Closed midepeter closed 5 months ago
I put those two results in files so we can compare them with benchstat.
$ tail -v -n5 with*txt
==> with-pointer.txt <==
merge_bench_test.go:161: 71922 files merged into 43097 files
BenchmarkMergeFiles/MergeFiles_100Groups-16 71922 156825 ns/op 7780 B/op 216 allocs/op
PASS
ok github.com/moov-io/ach 83.807s
==> without-pointer.txt <==
merge_bench_test.go:161: 96330 files merged into 32010 files
BenchmarkMergeFiles/MergeFiles_100Groups-16 96330 130157 ns/op 6454 B/op 150 allocs/op
PASS
ok github.com/moov-io/ach 85.414s
Running benchstat
to compare them shows a pretty major decrease in without-pointer.txt
$ benchstat with-pointer.txt without-pointer.txt
goos: linux
goarch: amd64
pkg: github.com/moov-io/ach
cpu: 11th Gen Intel(R) Core(TM) i7-11850H @ 2.50GHz
│ with-pointer.txt │ without-pointer.txt │
│ sec/op │ sec/op vs base │
MergeFiles/MergeFiles-16 68.73µ ± ∞ ¹ 63.27µ ± ∞ ¹ ~ (p=1.000 n=1) ²
MergeFiles/MergeFiles_3Groups-16 173.8µ ± ∞ ¹ 121.4µ ± ∞ ¹ ~ (p=1.000 n=1) ²
MergeFiles/MergeFiles_5Groups-16 159.3µ ± ∞ ¹ 125.3µ ± ∞ ¹ ~ (p=1.000 n=1) ²
MergeFiles/MergeFiles_10Groups-16 165.7µ ± ∞ ¹ 124.1µ ± ∞ ¹ ~ (p=1.000 n=1) ²
MergeFiles/MergeFiles_100Groups-16 156.8µ ± ∞ ¹ 130.2µ ± ∞ ¹ ~ (p=1.000 n=1) ²
geomean 137.7µ 109.2µ -20.66%
¹ need >= 6 samples for confidence interval at level 0.95
² need >= 4 samples to detect a difference at alpha level 0.05
│ with-pointer.txt │ without-pointer.txt │
│ B/op │ B/op vs base │
MergeFiles/MergeFiles-16 3.109Ki ± ∞ ¹ 3.334Ki ± ∞ ¹ ~ (p=1.000 n=1) ²
MergeFiles/MergeFiles_3Groups-16 8.598Ki ± ∞ ¹ 6.420Ki ± ∞ ¹ ~ (p=1.000 n=1) ²
MergeFiles/MergeFiles_5Groups-16 7.742Ki ± ∞ ¹ 6.414Ki ± ∞ ¹ ~ (p=1.000 n=1) ²
MergeFiles/MergeFiles_10Groups-16 8.160Ki ± ∞ ¹ 6.353Ki ± ∞ ¹ ~ (p=1.000 n=1) ²
MergeFiles/MergeFiles_100Groups-16 7.598Ki ± ∞ ¹ 6.303Ki ± ∞ ¹ ~ (p=1.000 n=1) ²
geomean 6.632Ki 5.598Ki -15.60%
¹ need >= 6 samples for confidence interval at level 0.95
² need >= 4 samples to detect a difference at alpha level 0.05
│ with-pointer.txt │ without-pointer.txt │
│ allocs/op │ allocs/op vs base │
MergeFiles/MergeFiles-16 88.00 ± ∞ ¹ 76.00 ± ∞ ¹ ~ (p=1.000 n=1) ²
MergeFiles/MergeFiles_3Groups-16 245.0 ± ∞ ¹ 150.0 ± ∞ ¹ ~ (p=1.000 n=1) ²
MergeFiles/MergeFiles_5Groups-16 220.0 ± ∞ ¹ 150.0 ± ∞ ¹ ~ (p=1.000 n=1) ²
MergeFiles/MergeFiles_10Groups-16 232.0 ± ∞ ¹ 150.0 ± ∞ ¹ ~ (p=1.000 n=1) ²
MergeFiles/MergeFiles_100Groups-16 216.0 ± ∞ ¹ 150.0 ± ∞ ¹ ~ (p=1.000 n=1) ²
geomean 188.5 130.9 -30.52%
¹ need >= 6 samples for confidence interval at level 0.95
² need >= 4 samples to detect a difference at alpha level 0.05
Removing pointers from public API methods is a breaking change, so it's harder to merge and release as it will break everyone using the library.
Hm yes, you are so right.
What do you intend should be done?
We're talking it over internally to figure out how far we want to break things (if at all). I think we want to try removing pointers entirely from the project if the gains are this large, but that's an even larger change.

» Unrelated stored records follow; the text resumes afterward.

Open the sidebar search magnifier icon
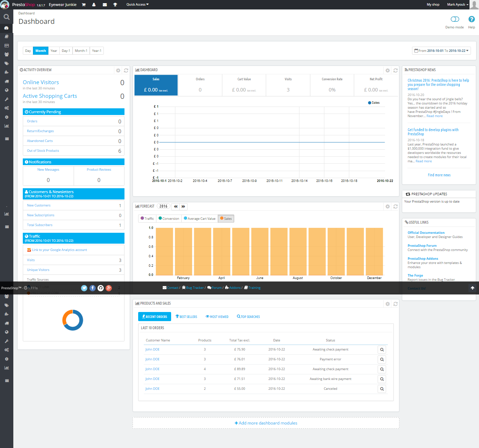The width and height of the screenshot is (479, 448). coord(6,17)
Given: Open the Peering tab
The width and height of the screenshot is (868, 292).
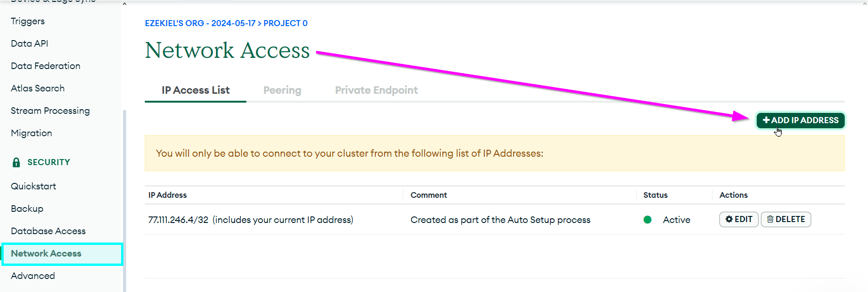Looking at the screenshot, I should click(282, 90).
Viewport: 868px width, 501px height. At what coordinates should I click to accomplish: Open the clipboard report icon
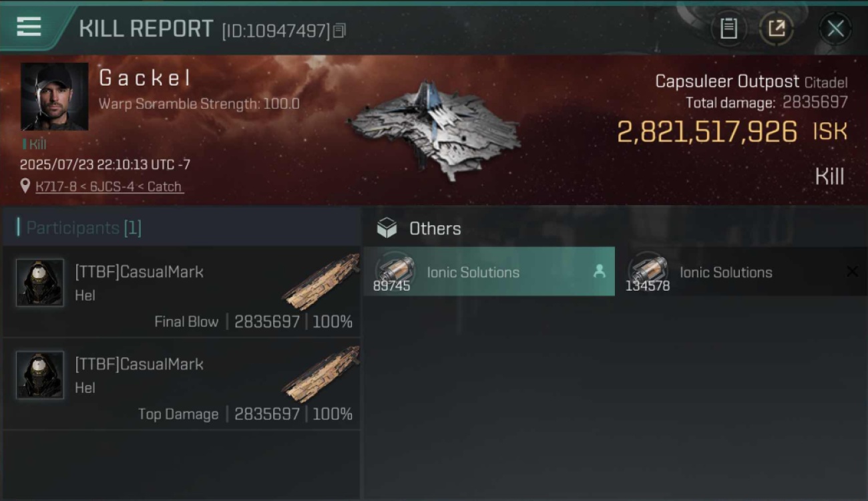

@ckbaum do you have any thoughts?
Oh Alright
Beautiful😊
Hi @adamdecaf
Trust you are doing great. Wanted to know if there is an opportunity to work with the moov team or at moov. I really like what is being done here.. I am pretty good with golang, rust and python. I current work part time for a fintech startup also but looking for a more challenging role and all.
I looked up careers page on moov website for software engineering role(backend) but there seem to a US based restriction🥲. Just want to know if there is an opportunity to work for moov. I could start out with maintaining the open source repos with some compensation for a while before integrating with the company fully if possible.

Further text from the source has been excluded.